Raised in Missouri, Gilstrap settled in Joplin after nursing school at the encouragement of friends.

“I was always drawn to the medical field,” Gilstrap said, explaining that even in the fourth grade the love of medicine spilled over into her studies. During that year, when the teacher required a “DIY project” Gilstrap created a do-it-yourself corneal transplant kit for the assignment.

“I had clothespins for the ears, to serve as anesthesia, and (plastic wrap) for the cornea,” Gilstrap said. “I was fascinated by the eye. I still think it’s the most intriguing organ.”

While she explored eye surgery and pediatric oncology, Gilstrap eventually focused on nursing. She made the change after discovering she found the way nurses care for patients more to her liking. She follows in the footsteps of her grandmother, Mildred Bennett, a retired licensed practical nurse.

“Health care is complicated for those of us who work in it, let alone for someone hearing a diagnosis,” Gilstrap said. “We truly go through their journey, walking and explaining things and serving as an extra set of eyes. We become their point person, which is very rewarding.”

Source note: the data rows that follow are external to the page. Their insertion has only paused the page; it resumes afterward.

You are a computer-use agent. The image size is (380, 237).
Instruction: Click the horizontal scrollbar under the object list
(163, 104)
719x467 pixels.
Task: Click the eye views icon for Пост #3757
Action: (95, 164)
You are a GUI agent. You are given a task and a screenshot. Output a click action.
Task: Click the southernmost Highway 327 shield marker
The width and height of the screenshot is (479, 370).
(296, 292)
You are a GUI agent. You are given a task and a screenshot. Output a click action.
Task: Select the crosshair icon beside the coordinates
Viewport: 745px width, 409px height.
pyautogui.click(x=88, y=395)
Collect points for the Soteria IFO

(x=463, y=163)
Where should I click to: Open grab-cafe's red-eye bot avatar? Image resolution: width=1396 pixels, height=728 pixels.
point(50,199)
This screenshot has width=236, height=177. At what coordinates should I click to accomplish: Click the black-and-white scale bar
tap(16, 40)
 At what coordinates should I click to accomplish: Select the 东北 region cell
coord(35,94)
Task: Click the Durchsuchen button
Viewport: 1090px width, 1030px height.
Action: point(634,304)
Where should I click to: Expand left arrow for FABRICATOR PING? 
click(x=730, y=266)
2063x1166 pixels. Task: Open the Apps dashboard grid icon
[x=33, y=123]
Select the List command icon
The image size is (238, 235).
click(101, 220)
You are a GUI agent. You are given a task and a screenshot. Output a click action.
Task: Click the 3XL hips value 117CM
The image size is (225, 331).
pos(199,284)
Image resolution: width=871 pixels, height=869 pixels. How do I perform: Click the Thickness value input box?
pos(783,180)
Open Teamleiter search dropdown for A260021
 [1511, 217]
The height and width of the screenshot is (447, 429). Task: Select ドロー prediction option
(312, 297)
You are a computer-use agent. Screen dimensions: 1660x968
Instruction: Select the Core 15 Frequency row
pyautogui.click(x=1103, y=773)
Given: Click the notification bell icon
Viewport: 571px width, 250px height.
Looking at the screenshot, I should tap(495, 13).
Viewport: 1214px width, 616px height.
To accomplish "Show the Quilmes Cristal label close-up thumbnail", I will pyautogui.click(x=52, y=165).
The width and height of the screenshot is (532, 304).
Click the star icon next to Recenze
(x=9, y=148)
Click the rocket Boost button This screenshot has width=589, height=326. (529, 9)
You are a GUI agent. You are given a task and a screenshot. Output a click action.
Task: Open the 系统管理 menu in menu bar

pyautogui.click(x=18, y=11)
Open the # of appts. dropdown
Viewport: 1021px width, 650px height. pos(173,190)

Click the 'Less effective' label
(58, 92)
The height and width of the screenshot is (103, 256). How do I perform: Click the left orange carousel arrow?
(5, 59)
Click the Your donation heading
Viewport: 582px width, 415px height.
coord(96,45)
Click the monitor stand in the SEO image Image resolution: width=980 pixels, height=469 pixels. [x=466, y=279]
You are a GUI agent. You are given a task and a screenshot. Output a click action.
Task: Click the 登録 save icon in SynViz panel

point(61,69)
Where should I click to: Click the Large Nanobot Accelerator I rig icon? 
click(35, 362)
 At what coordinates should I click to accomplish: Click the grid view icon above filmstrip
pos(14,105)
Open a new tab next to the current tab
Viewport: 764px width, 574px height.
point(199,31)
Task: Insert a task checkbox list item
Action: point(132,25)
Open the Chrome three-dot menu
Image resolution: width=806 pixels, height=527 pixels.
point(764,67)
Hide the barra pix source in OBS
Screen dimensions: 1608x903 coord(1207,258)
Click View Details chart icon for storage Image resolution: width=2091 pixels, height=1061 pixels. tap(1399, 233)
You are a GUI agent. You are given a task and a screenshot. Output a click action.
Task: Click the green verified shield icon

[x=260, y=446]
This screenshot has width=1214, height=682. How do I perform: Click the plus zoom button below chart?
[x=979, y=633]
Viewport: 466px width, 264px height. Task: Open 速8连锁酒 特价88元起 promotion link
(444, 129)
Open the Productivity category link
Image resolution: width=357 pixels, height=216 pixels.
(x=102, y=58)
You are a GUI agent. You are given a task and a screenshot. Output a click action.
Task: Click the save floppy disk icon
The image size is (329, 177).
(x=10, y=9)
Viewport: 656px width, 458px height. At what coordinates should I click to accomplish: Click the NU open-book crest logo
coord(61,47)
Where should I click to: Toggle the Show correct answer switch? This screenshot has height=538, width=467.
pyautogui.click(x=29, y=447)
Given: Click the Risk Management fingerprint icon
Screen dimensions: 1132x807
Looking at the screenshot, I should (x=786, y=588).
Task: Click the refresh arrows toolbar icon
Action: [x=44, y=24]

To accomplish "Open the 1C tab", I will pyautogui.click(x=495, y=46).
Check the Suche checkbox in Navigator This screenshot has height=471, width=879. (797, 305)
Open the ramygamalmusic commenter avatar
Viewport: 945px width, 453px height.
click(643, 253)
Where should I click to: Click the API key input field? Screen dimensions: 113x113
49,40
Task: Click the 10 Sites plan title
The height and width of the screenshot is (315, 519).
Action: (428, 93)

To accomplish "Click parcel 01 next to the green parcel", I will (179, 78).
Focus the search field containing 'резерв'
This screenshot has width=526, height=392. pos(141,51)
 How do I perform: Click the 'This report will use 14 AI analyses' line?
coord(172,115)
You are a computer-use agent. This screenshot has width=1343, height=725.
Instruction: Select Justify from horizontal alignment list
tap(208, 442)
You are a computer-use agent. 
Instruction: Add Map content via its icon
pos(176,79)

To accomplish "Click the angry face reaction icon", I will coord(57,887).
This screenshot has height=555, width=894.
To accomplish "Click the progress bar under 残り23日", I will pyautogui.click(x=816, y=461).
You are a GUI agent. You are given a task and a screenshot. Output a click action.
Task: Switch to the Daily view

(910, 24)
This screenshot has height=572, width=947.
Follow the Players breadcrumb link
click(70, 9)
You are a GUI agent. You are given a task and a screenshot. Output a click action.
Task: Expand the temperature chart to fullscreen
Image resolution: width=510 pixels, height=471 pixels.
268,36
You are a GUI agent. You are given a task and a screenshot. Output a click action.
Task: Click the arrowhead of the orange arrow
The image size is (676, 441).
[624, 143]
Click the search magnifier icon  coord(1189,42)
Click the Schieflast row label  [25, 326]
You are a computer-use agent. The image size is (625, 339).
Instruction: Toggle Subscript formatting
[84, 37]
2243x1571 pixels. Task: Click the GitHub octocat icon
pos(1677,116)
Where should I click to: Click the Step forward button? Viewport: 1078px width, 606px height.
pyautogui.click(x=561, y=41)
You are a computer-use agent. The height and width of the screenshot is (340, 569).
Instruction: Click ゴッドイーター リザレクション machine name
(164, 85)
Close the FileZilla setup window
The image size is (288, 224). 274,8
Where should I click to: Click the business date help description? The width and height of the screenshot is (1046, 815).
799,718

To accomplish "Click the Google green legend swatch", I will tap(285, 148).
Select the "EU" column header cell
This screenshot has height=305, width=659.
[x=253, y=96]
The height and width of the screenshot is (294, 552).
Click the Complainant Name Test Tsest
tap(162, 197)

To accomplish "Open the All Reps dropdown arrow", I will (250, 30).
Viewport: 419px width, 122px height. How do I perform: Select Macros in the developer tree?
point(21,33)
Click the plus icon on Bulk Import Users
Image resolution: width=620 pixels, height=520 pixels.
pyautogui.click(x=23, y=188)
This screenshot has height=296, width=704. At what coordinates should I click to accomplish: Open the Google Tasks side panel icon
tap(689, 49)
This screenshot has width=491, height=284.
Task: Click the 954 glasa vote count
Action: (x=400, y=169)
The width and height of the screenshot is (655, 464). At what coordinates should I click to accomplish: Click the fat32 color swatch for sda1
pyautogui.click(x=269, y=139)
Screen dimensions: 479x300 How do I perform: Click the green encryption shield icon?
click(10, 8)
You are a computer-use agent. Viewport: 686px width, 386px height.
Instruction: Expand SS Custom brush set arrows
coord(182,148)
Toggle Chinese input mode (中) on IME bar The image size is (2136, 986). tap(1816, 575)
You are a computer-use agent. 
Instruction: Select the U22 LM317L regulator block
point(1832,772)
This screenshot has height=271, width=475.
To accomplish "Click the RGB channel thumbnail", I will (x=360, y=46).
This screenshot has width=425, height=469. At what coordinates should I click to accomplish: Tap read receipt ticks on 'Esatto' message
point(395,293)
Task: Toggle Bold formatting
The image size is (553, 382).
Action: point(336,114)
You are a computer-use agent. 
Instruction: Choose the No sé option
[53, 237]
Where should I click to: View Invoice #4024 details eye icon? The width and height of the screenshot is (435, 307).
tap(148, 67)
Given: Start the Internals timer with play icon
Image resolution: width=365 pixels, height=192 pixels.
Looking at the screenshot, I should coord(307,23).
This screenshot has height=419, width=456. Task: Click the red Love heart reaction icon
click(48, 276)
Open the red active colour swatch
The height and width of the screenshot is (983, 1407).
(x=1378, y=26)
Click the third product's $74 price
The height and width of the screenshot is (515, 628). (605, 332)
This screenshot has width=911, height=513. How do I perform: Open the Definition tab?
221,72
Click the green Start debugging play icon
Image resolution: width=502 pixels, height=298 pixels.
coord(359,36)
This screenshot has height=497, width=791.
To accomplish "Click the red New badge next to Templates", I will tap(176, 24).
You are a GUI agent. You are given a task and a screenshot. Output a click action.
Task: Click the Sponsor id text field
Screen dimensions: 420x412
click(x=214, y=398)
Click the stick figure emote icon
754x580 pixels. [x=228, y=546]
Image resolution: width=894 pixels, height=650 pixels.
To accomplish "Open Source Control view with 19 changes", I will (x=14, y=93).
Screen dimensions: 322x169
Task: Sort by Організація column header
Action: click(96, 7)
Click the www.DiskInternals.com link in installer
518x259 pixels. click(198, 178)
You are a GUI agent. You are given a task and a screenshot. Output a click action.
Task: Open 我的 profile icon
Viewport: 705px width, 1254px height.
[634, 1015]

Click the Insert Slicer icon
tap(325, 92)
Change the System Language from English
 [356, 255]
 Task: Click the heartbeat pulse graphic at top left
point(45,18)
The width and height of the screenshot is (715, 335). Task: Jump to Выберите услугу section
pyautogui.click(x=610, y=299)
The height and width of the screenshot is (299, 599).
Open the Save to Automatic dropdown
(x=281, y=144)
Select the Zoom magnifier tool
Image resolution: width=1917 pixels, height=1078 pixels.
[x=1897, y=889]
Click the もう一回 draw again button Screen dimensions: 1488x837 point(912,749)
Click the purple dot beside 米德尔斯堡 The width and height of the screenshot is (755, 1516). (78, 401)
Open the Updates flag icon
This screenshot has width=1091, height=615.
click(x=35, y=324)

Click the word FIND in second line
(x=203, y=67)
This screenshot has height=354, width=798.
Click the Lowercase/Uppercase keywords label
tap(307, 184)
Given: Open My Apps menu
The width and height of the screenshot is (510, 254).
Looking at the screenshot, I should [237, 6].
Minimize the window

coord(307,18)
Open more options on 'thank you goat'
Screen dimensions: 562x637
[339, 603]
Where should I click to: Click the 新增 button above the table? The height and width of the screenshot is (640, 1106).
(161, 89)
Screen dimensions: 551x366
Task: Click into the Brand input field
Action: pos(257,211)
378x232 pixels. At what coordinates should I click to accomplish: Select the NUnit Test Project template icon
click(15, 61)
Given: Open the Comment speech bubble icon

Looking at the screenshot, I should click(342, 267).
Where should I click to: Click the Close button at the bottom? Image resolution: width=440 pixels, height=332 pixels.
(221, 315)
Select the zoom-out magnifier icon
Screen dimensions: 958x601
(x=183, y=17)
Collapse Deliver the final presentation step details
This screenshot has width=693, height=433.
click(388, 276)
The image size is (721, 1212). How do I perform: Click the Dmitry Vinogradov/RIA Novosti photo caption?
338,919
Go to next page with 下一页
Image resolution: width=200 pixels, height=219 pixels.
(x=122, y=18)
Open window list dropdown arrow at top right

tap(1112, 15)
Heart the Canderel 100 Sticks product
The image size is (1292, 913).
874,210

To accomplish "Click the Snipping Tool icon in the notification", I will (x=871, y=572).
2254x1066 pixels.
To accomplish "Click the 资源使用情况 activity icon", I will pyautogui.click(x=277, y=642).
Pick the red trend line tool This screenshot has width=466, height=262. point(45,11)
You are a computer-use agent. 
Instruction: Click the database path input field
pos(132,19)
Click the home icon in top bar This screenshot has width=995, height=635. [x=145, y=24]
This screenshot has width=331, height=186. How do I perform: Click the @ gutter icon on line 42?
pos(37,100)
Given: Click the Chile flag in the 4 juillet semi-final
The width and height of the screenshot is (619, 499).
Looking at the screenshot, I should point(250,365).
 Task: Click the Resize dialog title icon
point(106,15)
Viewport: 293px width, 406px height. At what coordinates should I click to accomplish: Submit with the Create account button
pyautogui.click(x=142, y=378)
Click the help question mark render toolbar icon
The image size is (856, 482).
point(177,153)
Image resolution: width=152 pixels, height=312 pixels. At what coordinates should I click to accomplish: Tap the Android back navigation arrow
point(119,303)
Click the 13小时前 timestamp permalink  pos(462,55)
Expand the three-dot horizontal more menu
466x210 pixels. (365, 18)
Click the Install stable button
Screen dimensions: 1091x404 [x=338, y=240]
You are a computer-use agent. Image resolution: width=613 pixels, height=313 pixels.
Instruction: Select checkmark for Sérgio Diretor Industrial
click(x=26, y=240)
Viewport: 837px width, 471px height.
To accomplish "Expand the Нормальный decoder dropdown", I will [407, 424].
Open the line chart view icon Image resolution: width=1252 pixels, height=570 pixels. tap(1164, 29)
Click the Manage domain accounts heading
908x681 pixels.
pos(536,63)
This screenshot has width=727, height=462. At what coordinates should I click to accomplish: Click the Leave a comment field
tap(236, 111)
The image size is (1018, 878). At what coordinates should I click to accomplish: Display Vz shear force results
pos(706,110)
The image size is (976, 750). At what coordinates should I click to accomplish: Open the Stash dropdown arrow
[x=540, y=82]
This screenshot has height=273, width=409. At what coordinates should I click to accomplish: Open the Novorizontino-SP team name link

Gilstrap said some patients only need help in the early stages of their diagnosis, while others need her assistance until they become comfortable with their treatment plans.

“It’s definitely more intensive in the beginning, when things are still new, when they are digesting (the diagnosis) and pulling things together," Gilstrap said.

About lung screenings

Lung screenings began approximately five years ago, when Medicare approved it for patients. A relatively new procedure, it involves a low-dose CT scan rather than a chest X-ray.

During November and at other times, Gilstrap can be found at health fairs educating people of the screening’s benefits. While the screening is available nationwide and more specific than a chest X-ray in discovering issues, Gilstrap said it has not become as routine as mammograms.

The screening process is designed for people ages 55 to 77 who are current or former smokers who quit smoking within the past 15 years. It is primarily for those who have a 30-pack-year habit. That is defined as someone who uses a pack a day for one year. If a person is a two-packs-a-day smoker, he would hit the 30-pack-year mark in 15 actual years.

“Lung screenings are not one and done,” Gilstrap said. “A patient may get another screening in a year, six months or three months, or be sent for additional testing.”

She encourages people who do not fit those parameters but have a family history of cancer to have a conversation with their health care providers about screenings available to them.

Some discussion is underway on the national level to consider moving the standards for the screening process to 50 years of age and to push for the screenings for any current or former smoker.

“Lung cancer screenings are in their toddlerhood,” Gilstrap said. “Mammograms have been in existence for a long time, and the protocol has changed. I think as we see the benefits of lung screenings expand, with additional data (it will change as well.) Health care shouldn’t be static.”